El cadáver del pequeño apareció dos días más tarde, con signos de estrangulamiento, en un jardín cercano a la casa de Uwe Kolbig. Según las primeras pruebas periciales, el niño sufrió continuas y brutales violaciones entre el jueves y el viernes, muriendo finalmente por asfixia durante las primeras horas del sábado 24 de febrero.

A día de hoy, 4 de marzo, nada se sabe del pedófilo asesino. Doscientos agentes siguen peinando los bosques del norte de Leipzig, donde varios testigos aseguran que se oculta Kolbig. No sabemos en qué madriguera andará oculto él y sus desajustes psicopatológicos, su compulsión sexual y homicida, su tortuoso sadismo, su incontrolable perversidad y su criminalidad satisfecha, pero la mirada que nos muestra en la imagen, fría y risueña, desafiante junto a su víctima, es toda una declaración de que la suerte está echada, de que su impulso secreto le ha ganado la partida a su débil voluntad, de que su cobardía y su venganza están ahí, a punto de servirse de toda la inocencia para saciar al monstruo que hicieron de él hace ya muchos años.

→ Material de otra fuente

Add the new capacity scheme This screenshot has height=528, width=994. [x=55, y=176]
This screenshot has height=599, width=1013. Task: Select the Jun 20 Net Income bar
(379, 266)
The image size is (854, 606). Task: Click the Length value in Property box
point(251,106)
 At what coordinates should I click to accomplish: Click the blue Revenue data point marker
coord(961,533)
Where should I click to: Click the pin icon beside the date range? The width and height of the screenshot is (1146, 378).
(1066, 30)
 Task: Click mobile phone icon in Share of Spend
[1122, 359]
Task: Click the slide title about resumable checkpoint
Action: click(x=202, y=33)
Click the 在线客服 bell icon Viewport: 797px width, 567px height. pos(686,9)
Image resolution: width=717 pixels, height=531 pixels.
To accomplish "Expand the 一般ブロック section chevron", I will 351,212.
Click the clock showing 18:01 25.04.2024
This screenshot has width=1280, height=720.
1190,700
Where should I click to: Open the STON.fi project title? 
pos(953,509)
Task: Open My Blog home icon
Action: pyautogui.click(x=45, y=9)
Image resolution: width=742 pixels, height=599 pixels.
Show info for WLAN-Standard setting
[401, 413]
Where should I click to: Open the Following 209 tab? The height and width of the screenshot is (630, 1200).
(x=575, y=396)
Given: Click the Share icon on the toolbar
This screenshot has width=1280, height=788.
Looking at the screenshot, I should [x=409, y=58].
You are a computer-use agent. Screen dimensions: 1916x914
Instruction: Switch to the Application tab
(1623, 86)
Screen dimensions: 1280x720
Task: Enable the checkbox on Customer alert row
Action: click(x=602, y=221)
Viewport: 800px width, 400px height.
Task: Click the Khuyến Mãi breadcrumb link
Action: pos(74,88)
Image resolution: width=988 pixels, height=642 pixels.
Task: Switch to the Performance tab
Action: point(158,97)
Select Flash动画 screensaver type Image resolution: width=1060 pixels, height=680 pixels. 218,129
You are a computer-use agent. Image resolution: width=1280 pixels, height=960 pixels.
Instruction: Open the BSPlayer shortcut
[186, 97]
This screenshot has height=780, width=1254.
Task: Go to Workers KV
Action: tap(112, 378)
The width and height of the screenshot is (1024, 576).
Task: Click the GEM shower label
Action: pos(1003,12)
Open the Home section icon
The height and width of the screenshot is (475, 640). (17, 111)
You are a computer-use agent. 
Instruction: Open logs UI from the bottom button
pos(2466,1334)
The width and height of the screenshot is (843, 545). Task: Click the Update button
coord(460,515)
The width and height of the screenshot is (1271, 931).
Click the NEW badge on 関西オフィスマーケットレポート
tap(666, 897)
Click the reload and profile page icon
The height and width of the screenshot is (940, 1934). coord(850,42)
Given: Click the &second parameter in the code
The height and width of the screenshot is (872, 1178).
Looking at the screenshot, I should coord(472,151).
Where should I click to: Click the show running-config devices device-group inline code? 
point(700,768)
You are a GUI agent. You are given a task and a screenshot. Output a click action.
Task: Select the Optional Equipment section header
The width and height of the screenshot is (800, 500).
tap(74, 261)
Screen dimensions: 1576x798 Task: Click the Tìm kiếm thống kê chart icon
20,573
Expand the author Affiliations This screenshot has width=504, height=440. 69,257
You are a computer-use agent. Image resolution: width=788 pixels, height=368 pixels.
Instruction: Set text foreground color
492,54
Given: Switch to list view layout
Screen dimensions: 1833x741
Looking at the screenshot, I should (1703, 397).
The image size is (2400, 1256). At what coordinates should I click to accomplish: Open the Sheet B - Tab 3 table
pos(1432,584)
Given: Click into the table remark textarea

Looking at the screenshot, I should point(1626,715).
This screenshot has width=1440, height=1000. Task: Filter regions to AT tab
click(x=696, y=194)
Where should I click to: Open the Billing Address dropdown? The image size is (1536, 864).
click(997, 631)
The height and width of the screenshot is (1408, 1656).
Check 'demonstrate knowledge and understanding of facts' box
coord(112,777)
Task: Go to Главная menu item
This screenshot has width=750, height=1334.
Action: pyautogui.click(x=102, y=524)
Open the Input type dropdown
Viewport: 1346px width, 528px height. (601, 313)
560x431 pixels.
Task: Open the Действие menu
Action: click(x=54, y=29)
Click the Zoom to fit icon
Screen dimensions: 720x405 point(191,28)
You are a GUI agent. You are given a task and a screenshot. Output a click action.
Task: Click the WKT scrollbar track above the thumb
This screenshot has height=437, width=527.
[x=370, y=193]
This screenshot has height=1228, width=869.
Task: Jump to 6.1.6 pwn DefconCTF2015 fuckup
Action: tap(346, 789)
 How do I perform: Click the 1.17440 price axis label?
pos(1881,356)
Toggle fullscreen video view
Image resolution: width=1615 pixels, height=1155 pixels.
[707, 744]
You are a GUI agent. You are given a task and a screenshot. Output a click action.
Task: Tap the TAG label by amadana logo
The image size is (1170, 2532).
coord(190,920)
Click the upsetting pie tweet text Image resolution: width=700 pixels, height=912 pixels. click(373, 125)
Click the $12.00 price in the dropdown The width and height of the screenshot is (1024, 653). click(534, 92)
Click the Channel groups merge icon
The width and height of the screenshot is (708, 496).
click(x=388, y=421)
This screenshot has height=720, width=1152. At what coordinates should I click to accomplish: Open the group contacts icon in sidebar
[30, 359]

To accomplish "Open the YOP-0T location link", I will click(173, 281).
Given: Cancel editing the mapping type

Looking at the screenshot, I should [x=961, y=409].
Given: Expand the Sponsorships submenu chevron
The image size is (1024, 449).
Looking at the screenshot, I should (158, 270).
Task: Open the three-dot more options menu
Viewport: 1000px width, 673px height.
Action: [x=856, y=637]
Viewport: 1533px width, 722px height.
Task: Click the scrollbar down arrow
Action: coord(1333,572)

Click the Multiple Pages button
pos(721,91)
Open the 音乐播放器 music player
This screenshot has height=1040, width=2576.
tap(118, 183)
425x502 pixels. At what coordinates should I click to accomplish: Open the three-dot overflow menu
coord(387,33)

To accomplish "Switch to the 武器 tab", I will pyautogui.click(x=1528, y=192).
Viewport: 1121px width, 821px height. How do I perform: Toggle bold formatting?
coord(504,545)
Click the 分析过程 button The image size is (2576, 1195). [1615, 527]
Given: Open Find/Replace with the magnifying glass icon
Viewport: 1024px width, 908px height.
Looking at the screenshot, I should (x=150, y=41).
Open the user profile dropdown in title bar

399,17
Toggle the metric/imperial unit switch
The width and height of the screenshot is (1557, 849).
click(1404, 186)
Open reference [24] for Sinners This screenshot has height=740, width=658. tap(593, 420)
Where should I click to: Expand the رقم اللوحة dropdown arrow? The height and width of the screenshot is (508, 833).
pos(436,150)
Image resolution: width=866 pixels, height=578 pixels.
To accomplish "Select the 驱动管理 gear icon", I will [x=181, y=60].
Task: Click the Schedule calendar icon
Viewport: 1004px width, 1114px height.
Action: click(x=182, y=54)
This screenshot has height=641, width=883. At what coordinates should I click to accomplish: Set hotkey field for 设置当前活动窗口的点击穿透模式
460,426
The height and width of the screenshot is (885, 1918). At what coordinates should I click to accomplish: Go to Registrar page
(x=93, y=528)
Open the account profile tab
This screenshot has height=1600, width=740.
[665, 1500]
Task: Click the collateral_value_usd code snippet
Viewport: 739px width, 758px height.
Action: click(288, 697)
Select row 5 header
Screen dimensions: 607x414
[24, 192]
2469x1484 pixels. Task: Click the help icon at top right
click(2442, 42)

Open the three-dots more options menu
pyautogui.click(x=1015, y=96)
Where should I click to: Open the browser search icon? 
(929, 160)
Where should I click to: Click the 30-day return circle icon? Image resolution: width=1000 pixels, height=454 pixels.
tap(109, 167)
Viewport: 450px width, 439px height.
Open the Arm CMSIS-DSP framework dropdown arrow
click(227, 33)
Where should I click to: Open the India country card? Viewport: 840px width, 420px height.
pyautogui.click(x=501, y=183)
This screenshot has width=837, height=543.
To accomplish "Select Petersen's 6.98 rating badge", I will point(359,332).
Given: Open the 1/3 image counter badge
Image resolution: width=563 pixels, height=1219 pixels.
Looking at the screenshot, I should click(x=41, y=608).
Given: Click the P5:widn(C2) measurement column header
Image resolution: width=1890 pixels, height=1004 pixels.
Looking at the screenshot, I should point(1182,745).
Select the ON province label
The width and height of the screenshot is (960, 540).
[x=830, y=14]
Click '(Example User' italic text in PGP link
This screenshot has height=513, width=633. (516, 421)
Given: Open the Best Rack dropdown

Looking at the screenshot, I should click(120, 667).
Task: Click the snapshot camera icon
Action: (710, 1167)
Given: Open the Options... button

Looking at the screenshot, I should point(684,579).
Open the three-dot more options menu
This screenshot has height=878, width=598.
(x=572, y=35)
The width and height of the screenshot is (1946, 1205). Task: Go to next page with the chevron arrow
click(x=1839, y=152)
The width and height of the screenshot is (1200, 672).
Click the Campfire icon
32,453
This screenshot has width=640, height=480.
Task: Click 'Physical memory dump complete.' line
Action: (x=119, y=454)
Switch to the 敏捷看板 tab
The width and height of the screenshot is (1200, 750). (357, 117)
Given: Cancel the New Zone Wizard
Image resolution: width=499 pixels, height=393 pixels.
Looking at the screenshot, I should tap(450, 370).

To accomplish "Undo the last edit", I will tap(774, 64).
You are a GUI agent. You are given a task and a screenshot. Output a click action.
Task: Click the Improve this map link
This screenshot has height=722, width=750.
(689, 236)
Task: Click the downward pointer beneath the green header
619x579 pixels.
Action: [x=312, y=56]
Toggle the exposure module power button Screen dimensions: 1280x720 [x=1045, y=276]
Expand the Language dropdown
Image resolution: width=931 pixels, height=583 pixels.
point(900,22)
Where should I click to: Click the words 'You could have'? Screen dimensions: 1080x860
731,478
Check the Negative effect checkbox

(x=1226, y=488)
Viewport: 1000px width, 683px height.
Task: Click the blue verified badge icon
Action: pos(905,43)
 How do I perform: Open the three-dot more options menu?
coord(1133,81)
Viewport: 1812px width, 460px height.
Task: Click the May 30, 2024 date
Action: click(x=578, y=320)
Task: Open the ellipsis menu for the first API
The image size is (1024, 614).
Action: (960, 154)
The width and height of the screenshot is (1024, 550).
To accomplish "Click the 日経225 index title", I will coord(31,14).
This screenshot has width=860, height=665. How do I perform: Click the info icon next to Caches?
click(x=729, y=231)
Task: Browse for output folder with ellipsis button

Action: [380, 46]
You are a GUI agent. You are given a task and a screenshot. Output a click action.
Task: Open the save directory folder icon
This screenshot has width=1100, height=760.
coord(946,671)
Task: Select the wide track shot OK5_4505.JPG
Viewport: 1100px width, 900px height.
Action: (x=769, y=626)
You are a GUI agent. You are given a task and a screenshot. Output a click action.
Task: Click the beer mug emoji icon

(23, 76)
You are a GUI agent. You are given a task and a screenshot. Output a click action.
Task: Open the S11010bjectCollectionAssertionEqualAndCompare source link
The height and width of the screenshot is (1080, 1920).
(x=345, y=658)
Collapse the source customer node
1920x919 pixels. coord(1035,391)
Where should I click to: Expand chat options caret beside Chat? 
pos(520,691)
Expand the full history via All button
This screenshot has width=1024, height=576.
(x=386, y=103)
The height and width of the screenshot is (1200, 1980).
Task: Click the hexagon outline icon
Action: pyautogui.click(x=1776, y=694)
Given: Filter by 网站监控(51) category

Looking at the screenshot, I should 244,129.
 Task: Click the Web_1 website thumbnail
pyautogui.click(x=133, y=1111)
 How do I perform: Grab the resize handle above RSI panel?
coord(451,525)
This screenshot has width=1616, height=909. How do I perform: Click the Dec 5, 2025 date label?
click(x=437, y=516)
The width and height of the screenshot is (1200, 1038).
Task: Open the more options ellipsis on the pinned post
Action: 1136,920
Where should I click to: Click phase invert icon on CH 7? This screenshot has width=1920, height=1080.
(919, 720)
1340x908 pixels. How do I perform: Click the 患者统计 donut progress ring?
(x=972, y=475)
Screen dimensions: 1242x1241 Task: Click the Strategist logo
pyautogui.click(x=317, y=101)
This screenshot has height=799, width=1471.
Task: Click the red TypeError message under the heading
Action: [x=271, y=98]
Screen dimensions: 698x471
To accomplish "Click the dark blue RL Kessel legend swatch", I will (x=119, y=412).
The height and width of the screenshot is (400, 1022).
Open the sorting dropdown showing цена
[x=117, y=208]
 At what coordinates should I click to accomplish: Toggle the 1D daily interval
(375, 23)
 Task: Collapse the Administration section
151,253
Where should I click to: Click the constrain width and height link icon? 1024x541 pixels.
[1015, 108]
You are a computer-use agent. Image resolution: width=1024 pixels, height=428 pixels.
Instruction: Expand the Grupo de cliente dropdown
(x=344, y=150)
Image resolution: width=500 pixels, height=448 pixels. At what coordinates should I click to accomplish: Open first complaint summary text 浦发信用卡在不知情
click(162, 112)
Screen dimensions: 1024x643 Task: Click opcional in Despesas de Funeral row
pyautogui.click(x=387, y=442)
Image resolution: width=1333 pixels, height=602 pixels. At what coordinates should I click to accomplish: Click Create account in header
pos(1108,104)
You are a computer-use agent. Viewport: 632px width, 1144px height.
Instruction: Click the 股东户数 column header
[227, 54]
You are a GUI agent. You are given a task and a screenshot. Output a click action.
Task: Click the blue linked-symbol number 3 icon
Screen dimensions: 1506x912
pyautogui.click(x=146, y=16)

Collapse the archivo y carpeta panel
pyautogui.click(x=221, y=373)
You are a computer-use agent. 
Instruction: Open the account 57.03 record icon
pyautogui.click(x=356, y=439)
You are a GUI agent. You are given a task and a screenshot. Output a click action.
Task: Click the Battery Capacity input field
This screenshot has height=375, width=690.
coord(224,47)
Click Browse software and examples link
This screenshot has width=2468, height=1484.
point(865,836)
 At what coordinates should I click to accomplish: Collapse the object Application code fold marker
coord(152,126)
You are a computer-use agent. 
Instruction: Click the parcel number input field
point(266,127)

No sé si uno de estos días encontrarán a la bestia de Kolbig, pero mi intención, de momento, era poner a prueba su sensibilidad de lector. Me conformo con que el resto de mortales sigamos compartiendo la misma náusea y el mismo estremecimiento ante imágenes de esta naturaleza. Si a usted no le ha resultado indiferente, si le ha provocado un mínimo escalofrío, duerma tranquilo. Su sistema sensible se halla en perfectas condiciones y merece continuar siendo socio de este mundo.